> _AIM OF THE TASK_
Transcribe all records, preserving every character.
═══
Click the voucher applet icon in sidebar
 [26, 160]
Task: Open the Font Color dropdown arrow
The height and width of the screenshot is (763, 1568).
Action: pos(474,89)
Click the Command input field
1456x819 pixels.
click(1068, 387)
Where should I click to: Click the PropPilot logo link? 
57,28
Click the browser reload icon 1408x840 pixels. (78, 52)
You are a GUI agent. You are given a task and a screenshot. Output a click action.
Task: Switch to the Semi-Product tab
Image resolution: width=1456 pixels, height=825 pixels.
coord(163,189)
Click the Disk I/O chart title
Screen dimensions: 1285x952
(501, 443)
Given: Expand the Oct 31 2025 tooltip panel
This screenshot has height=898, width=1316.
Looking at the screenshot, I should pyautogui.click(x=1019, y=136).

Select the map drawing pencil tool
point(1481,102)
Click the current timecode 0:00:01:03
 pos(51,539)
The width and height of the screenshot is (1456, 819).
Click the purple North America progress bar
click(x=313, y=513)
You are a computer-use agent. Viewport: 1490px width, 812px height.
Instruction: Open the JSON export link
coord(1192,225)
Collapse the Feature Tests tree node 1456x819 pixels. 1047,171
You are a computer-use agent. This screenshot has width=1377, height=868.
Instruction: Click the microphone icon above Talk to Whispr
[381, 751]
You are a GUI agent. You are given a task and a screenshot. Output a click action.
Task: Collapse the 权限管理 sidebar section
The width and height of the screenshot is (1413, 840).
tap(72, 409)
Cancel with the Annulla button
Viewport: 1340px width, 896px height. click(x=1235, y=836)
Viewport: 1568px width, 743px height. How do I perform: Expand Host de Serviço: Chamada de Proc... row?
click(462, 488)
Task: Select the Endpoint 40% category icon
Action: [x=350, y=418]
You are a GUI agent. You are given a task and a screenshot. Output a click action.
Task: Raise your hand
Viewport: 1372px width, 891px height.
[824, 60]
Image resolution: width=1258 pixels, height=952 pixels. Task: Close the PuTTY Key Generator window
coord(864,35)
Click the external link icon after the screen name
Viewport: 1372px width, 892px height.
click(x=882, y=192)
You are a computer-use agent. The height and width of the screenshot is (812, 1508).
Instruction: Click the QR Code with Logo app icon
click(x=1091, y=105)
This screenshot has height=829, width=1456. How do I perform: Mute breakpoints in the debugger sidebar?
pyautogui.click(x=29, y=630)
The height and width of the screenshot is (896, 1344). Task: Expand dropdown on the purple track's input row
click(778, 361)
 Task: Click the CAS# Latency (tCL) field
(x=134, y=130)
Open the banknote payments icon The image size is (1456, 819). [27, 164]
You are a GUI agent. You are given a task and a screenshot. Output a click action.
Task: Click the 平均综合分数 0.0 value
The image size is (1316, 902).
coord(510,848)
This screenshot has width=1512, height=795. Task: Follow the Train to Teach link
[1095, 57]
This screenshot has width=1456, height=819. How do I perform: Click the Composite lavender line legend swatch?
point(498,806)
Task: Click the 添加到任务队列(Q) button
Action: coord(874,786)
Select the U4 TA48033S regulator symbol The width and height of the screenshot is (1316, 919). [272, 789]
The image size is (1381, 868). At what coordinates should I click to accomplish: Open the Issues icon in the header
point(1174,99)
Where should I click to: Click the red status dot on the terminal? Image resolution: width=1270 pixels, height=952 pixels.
═══
> _RESPONSE BELOW_
Click the voucher applet icon in sidebar
 [26, 160]
Task: Open the Font Color dropdown arrow
The height and width of the screenshot is (763, 1568).
Action: pos(474,89)
Click the Command input field
1456x819 pixels.
click(1068, 387)
Where should I click to: Click the PropPilot logo link? 
57,28
Click the browser reload icon 1408x840 pixels. (78, 52)
You are a GUI agent. You are given a task and a screenshot. Output a click action.
Task: Switch to the Semi-Product tab
Image resolution: width=1456 pixels, height=825 pixels.
coord(163,189)
Click the Disk I/O chart title
Screen dimensions: 1285x952
(501, 443)
Given: Expand the Oct 31 2025 tooltip panel
This screenshot has height=898, width=1316.
Looking at the screenshot, I should pyautogui.click(x=1019, y=136).

Select the map drawing pencil tool
point(1481,102)
Click the current timecode 0:00:01:03
 pos(51,539)
The width and height of the screenshot is (1456, 819).
Click the purple North America progress bar
click(x=313, y=513)
You are a computer-use agent. Viewport: 1490px width, 812px height.
Instruction: Open the JSON export link
coord(1192,225)
Collapse the Feature Tests tree node 1456x819 pixels. 1047,171
You are a computer-use agent. This screenshot has width=1377, height=868.
Instruction: Click the microphone icon above Talk to Whispr
[381, 751]
You are a GUI agent. You are given a task and a screenshot. Output a click action.
Task: Collapse the 权限管理 sidebar section
The width and height of the screenshot is (1413, 840).
tap(72, 409)
Cancel with the Annulla button
Viewport: 1340px width, 896px height. click(x=1235, y=836)
Viewport: 1568px width, 743px height. How do I perform: Expand Host de Serviço: Chamada de Proc... row?
click(462, 488)
Task: Select the Endpoint 40% category icon
Action: [x=350, y=418]
You are a GUI agent. You are given a task and a screenshot. Output a click action.
Task: Raise your hand
Viewport: 1372px width, 891px height.
[824, 60]
Image resolution: width=1258 pixels, height=952 pixels. Task: Close the PuTTY Key Generator window
coord(864,35)
Click the external link icon after the screen name
Viewport: 1372px width, 892px height.
click(x=882, y=192)
You are a computer-use agent. The height and width of the screenshot is (812, 1508).
Instruction: Click the QR Code with Logo app icon
click(x=1091, y=105)
This screenshot has height=829, width=1456. How do I perform: Mute breakpoints in the debugger sidebar?
pyautogui.click(x=29, y=630)
The height and width of the screenshot is (896, 1344). Task: Expand dropdown on the purple track's input row
click(778, 361)
 Task: Click the CAS# Latency (tCL) field
(x=134, y=130)
Open the banknote payments icon The image size is (1456, 819). [27, 164]
You are a GUI agent. You are given a task and a screenshot. Output a click action.
Task: Click the 平均综合分数 0.0 value
The image size is (1316, 902).
coord(510,848)
This screenshot has width=1512, height=795. Task: Follow the Train to Teach link
[1095, 57]
This screenshot has width=1456, height=819. How do I perform: Click the Composite lavender line legend swatch?
point(498,806)
Task: Click the 添加到任务队列(Q) button
Action: coord(874,786)
Select the U4 TA48033S regulator symbol The width and height of the screenshot is (1316, 919). [272, 789]
The image size is (1381, 868). At what coordinates should I click to accomplish: Open the Issues icon in the header
point(1174,99)
Where should I click to: Click the red status dot on the terminal? Image resolution: width=1270 pixels, height=952 pixels.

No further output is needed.